Let $c_o$ be the set of the sequences who converge to $0$. Consider the map
$$\varphi:c_o\rightarrow \mathbb{R}\ \ \text{or} \ \ \mathbb{C}$$ Such that for every $(a_j)_j \in c_o$ $$\varphi((a_j)_j)=\sum_{j=1}^{\infty} \frac{a_j}{2^j}$$
I want to compute the norm of the operator $\varphi$ and show that $||\varphi||_{op}=1$, i.e.:
$$\sup_{x\in c_o}\frac{|\varphi(x)|}{||x||_{\infty}}=1$$
I`m kinda stuck in how to proceed. Also, the exercise does not say that the norm in $c_o$ is $|| \ \ ||_{\infty}$, is it likely to be the right one?

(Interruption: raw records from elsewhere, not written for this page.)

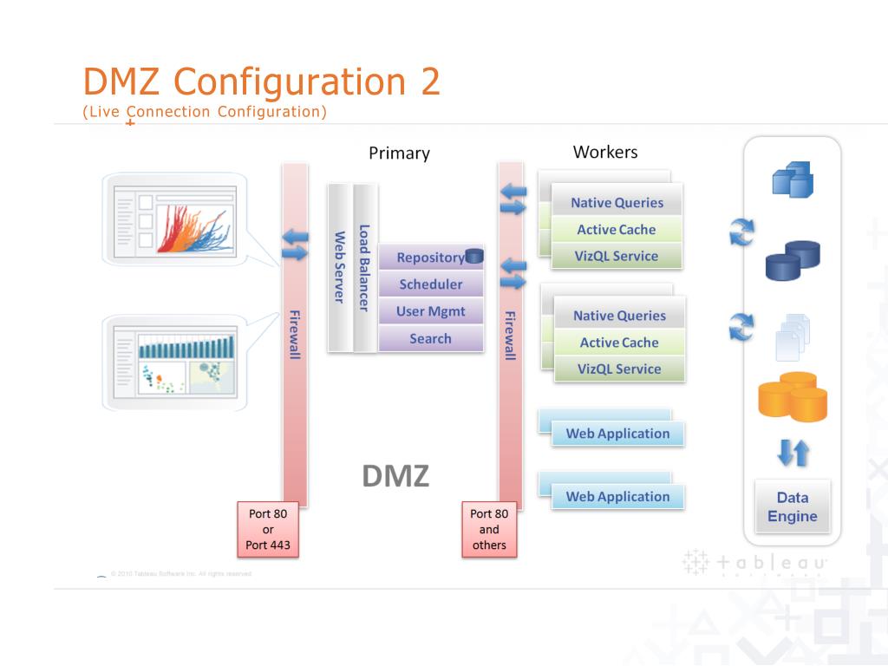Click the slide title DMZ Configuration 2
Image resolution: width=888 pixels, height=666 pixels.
pyautogui.click(x=261, y=82)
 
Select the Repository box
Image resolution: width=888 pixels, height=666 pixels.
pyautogui.click(x=430, y=258)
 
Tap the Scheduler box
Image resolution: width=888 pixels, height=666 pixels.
pyautogui.click(x=430, y=284)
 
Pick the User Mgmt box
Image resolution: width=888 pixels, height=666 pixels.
pyautogui.click(x=430, y=311)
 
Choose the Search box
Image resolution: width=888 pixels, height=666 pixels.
pyautogui.click(x=430, y=339)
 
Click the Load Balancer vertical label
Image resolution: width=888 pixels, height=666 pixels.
pyautogui.click(x=365, y=268)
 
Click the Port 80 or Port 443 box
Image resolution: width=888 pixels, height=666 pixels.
pyautogui.click(x=267, y=529)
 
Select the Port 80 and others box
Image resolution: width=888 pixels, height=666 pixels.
pyautogui.click(x=489, y=529)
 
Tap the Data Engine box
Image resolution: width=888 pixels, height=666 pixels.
pyautogui.click(x=792, y=507)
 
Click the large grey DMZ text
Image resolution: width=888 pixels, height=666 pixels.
pyautogui.click(x=395, y=475)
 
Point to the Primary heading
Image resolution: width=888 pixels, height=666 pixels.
pyautogui.click(x=399, y=153)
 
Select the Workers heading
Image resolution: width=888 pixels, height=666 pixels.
pyautogui.click(x=605, y=153)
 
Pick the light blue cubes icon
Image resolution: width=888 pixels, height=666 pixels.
pyautogui.click(x=792, y=180)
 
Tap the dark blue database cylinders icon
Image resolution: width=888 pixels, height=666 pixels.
pyautogui.click(x=792, y=259)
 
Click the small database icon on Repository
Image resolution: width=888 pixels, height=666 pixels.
pyautogui.click(x=474, y=255)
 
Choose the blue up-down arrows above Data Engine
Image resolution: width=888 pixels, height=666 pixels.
pyautogui.click(x=792, y=453)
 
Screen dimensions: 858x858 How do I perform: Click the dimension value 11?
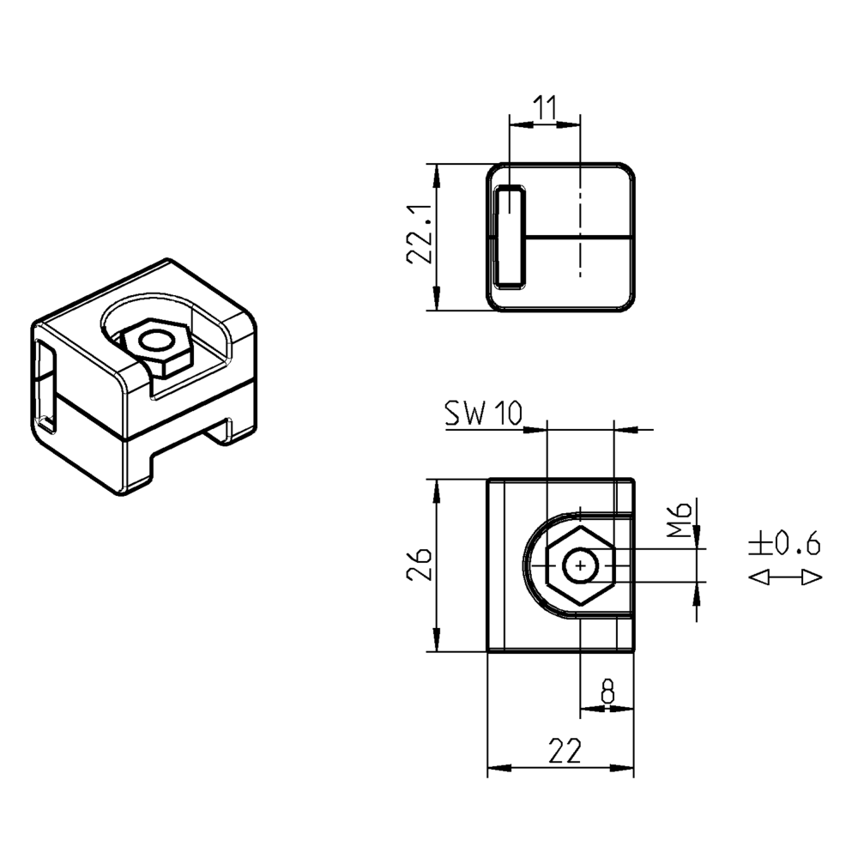pyautogui.click(x=545, y=108)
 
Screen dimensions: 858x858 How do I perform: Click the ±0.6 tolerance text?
pyautogui.click(x=785, y=543)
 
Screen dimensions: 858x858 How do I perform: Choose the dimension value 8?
pyautogui.click(x=607, y=691)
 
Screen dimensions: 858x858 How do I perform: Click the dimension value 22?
pyautogui.click(x=562, y=752)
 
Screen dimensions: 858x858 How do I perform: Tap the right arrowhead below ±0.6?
pyautogui.click(x=812, y=577)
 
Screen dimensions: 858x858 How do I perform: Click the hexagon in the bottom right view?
pyautogui.click(x=581, y=566)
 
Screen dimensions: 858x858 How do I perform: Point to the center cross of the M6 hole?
pyautogui.click(x=582, y=566)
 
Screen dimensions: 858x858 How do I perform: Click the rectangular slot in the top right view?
pyautogui.click(x=512, y=236)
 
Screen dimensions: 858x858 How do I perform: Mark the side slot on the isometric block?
pyautogui.click(x=45, y=386)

Indeed the norm in $c_0$ is the $|\!|\cdot|\!|_{\infty}$ norm. Clearly the norm of your functional is at most $1$ because if $(a_j)\in c_0$ is an element whose norm is at most $1$, then $$\left|\sum_{j=1}^{\infty}\frac{a_j}{2^j}\right|\leq\sum_{j=1}^{\infty}\frac{1}{2^j}=1$$ to see that the norm is precisely $1$, let $\varepsilon>0$. Choose $N$ sufficiently large so that $\sum_{j=1}^N\frac{1}{2^j}>1-\varepsilon$. Let $a_0=(a_j)\in c_0$ be the element whose first $N$ entries are $1$ and all the rest are zeros. Then the norm of $\varphi(a_0)$ is greater than $1-\varepsilon$. Since $\varepsilon$ was arbitrary, this proves that the norm of $\varphi$ is not smaller than $1$.